We are also in the midst of a great transition.  We’re all thinking that something is on the way, something we can’t quite see clearly yet.  Aaron and the chief priests couldn’t seem to discern how God was working in their context.  Both the liberation from Egypt and the coming of Christ were moments in time to celebrate, to celebrate freedom for God.  The Israelites were freed from Pharaoh’s domination and the early Christians were being freed from Temple injustices, but leaders in both cases responded out of fear.  Aaron created a new God, and the chief priests went after Jesus with a vengeance.  Liberation creates space that’s uncomfortable I don’t always know what to do with it.  I’m sure those Israelites had a lot of time on their hands.  They were used to working in the brickyards and the construction sites and fields of Pharaoh.  What were they supposed to do in the desert? 

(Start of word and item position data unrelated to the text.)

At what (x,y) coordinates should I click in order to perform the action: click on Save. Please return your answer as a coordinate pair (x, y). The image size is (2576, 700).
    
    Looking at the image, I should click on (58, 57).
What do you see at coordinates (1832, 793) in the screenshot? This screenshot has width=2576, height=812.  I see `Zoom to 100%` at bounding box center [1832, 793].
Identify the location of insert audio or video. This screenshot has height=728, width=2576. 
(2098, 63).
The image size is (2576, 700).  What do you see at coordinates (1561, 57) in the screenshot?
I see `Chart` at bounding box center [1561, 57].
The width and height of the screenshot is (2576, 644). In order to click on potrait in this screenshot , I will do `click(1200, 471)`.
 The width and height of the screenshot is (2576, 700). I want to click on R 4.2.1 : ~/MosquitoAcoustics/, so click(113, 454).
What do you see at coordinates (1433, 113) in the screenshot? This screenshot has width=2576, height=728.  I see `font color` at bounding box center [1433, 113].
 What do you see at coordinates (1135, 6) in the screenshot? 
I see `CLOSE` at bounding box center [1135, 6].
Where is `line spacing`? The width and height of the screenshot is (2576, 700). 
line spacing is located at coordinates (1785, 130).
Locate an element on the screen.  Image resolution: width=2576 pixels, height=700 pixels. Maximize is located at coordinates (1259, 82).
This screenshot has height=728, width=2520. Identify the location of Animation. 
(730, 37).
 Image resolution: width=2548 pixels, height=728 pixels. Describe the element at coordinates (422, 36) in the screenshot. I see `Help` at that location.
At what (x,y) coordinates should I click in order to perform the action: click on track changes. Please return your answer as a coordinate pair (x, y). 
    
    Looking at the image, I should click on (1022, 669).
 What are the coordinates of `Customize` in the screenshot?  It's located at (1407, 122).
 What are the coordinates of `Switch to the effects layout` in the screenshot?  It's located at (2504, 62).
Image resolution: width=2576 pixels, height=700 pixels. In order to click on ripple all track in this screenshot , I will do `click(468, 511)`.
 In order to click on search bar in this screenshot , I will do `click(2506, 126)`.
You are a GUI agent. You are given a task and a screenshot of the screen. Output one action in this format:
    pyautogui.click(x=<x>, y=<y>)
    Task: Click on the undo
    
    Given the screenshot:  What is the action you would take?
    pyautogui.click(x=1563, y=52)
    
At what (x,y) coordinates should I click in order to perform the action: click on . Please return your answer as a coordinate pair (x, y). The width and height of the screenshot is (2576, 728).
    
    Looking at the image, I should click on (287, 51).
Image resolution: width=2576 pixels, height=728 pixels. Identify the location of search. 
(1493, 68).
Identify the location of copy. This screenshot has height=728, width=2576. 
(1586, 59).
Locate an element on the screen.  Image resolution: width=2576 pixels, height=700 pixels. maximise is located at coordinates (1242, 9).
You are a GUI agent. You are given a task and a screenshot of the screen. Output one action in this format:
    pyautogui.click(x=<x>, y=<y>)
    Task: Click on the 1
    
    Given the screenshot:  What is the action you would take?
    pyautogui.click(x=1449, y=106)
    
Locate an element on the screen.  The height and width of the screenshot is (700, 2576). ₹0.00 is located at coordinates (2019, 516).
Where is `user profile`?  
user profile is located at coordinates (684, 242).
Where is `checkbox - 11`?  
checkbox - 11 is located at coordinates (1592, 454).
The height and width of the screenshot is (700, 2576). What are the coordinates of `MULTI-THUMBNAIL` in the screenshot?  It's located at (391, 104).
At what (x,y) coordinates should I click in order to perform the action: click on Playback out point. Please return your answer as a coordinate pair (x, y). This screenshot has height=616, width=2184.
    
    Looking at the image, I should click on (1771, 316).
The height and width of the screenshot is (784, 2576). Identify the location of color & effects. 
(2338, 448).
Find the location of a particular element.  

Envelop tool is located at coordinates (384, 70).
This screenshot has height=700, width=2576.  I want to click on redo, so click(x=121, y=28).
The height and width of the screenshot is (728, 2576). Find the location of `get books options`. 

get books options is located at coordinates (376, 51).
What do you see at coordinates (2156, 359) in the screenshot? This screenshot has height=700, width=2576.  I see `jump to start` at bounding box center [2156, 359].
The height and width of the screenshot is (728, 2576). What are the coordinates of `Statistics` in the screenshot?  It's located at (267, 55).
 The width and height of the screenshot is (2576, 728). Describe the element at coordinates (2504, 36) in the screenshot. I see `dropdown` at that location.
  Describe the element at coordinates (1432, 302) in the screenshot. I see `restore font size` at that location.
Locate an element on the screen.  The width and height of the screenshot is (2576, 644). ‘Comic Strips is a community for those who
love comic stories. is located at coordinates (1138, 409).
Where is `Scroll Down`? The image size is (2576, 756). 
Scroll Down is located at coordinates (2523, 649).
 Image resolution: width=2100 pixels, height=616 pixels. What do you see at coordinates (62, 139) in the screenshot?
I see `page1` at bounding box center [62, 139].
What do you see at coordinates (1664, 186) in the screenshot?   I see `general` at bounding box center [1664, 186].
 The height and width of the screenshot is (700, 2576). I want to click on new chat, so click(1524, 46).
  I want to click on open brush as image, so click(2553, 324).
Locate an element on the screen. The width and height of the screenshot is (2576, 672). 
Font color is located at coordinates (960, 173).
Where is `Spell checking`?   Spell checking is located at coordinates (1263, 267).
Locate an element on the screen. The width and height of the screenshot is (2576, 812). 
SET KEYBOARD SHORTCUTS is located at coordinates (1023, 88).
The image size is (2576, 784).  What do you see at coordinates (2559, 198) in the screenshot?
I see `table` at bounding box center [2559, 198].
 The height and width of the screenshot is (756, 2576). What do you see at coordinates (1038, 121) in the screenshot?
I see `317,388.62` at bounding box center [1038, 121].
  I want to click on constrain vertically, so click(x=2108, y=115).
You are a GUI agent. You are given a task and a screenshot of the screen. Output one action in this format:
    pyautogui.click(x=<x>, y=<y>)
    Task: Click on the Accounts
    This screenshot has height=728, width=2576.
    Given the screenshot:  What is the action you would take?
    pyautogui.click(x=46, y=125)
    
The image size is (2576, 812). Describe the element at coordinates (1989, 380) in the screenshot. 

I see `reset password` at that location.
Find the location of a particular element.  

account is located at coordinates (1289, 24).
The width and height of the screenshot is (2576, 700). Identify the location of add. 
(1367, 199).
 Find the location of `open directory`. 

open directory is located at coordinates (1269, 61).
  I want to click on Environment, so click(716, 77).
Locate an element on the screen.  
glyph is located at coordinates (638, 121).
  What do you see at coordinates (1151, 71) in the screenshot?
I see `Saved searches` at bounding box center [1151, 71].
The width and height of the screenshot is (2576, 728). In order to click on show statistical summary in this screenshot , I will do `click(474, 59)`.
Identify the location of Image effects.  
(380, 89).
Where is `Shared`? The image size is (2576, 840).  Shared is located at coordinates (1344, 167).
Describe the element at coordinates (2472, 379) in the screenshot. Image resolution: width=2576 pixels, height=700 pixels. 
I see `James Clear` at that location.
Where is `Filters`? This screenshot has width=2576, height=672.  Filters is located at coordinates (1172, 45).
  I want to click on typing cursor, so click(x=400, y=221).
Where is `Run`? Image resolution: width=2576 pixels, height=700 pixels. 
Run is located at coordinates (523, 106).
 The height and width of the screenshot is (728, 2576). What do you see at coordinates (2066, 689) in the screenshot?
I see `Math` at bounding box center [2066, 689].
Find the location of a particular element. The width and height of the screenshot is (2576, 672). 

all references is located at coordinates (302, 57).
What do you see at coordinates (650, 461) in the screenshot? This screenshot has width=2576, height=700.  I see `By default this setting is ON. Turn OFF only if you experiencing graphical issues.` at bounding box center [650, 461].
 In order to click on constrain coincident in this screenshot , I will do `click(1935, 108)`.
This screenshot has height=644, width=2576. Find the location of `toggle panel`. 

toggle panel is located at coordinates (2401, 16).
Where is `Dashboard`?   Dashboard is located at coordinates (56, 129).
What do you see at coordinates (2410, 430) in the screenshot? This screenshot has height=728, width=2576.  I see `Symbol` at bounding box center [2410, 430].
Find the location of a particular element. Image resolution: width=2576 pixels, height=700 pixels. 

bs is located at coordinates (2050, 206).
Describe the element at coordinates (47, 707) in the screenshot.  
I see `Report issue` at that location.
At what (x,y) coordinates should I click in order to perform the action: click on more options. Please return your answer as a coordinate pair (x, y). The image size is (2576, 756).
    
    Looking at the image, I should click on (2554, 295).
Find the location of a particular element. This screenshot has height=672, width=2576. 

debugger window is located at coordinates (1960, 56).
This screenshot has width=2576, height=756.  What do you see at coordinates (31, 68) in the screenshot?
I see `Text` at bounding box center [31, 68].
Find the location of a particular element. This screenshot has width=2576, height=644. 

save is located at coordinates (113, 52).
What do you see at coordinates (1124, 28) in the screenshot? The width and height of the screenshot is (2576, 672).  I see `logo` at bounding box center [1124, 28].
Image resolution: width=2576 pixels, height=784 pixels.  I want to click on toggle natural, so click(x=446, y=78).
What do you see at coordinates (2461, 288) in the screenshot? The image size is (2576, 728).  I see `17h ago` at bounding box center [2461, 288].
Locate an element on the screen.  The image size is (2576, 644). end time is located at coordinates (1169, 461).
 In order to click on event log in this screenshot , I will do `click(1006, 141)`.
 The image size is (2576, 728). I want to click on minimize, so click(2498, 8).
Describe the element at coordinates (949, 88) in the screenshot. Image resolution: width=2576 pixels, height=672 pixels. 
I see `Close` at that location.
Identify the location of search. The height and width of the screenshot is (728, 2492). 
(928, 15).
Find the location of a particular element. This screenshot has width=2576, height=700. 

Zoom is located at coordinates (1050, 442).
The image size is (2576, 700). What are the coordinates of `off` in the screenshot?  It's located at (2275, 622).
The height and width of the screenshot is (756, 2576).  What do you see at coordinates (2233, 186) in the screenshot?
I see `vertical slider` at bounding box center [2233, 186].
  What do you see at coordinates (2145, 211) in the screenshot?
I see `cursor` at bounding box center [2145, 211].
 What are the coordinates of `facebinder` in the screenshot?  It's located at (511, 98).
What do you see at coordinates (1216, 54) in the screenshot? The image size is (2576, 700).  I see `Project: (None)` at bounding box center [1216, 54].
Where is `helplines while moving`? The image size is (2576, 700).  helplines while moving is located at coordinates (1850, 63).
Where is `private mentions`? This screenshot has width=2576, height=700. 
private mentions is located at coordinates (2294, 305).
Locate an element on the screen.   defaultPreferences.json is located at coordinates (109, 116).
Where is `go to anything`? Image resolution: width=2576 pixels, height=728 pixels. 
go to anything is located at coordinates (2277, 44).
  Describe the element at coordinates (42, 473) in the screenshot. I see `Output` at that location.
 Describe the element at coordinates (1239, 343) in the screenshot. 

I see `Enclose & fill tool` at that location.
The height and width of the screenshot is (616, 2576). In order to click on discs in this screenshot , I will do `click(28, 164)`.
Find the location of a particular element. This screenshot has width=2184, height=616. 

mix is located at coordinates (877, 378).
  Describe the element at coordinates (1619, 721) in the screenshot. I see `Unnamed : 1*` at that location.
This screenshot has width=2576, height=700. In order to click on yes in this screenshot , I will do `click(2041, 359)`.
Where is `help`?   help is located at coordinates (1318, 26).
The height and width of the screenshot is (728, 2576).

I’m sure those first century Jews were a bit confused too.  If the temple wasn’t the center of their religious life anymore, what did the temple mean?  How were they to set themselves apart as a people of God?  How were they supposed to live into their covenant and be God’s people?  
Phyllis Tickle says we’re in a similar kind of transition.  She calls it a new reformation, something that she thinks happens about every five hundred years in the church.  Priests and bishops are having the same trouble today that Aaron and the chief priests had in their day.  We don’t know exactly what God is doing either.  If your ordained leadership doesn’t have the answers, what are you all supposed to do?  I think we’re meant to listen to God together.  To be patient and perhaps even willing to take risks.  We might end up with a golden calf or two along the way, but I have no doubt God will let us know. 
I sent an e-mail out to the list-serv after last week’s service in the parish hall because it felt different to me.  Different in a good way.  Moving down there was a little work, but it was also a little refreshing.  It felt good to do something that was different, yet familiar.  Parents and kids seemed to be a little less stressed about running around in the back.  The seats were full because the space was smaller and the choir sat with us.  To me, it felt more like worshiping together.   In a different space, we had the freedom to create something new.
I love our sanctuary space.  Several years ago we worked hard to repair it and spruce it up.  I feel good when I walk in here.  But on Sundays, we sit all over this big space.  I’m up here, and the choir’s over there, and the kids sit there, and I bet you all have a comfortable place that has been yours for quite a while.  We’re not as big as we were fifty years ago, when the space was likely filled.  We are what we are.  How can we come together again in this space?  What makes our worship feel meaningful in a way that we really do feel nourished to go out into the world rejoicing in the power of the Spirit?  Accepting the invitation to walk in is risky business, but worth it … because we have been freed for God through Christ in the Spirit.  Our time here can reflect that freedom.